• _WORK ORDER_
Beginning with the line that contains "Click the words or concerns", print each line to the end of the data exactly. Omit the pictures.

• _SOURCE MATERIAL_
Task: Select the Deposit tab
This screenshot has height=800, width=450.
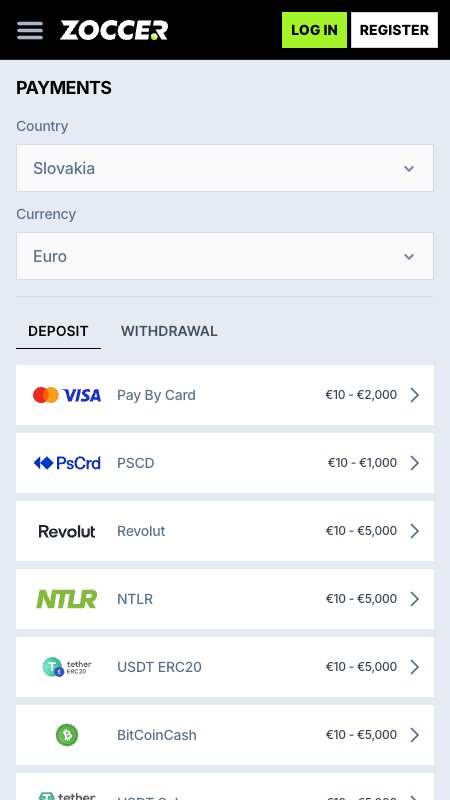Action: pyautogui.click(x=58, y=331)
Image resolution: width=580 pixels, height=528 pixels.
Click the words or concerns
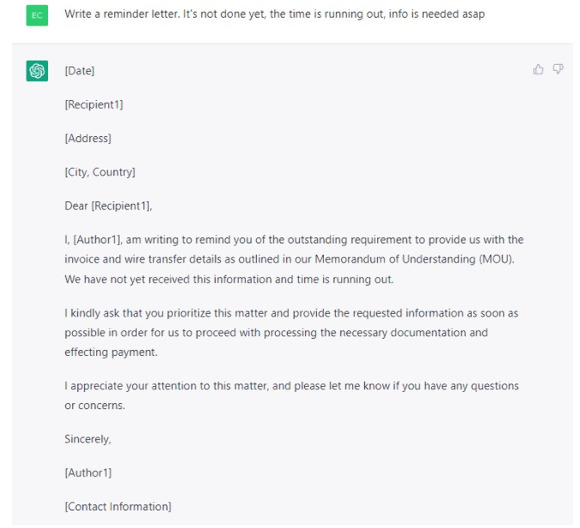click(x=95, y=406)
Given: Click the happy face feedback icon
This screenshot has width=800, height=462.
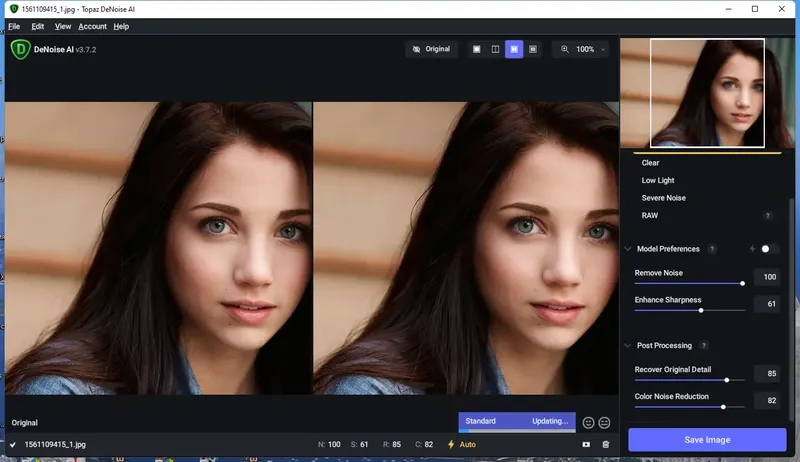Looking at the screenshot, I should tap(588, 423).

• _ANSWER TO THIS PROBLEM_
Click the words or concerns
click(x=95, y=406)
Given: Click the happy face feedback icon
This screenshot has width=800, height=462.
Looking at the screenshot, I should tap(588, 423).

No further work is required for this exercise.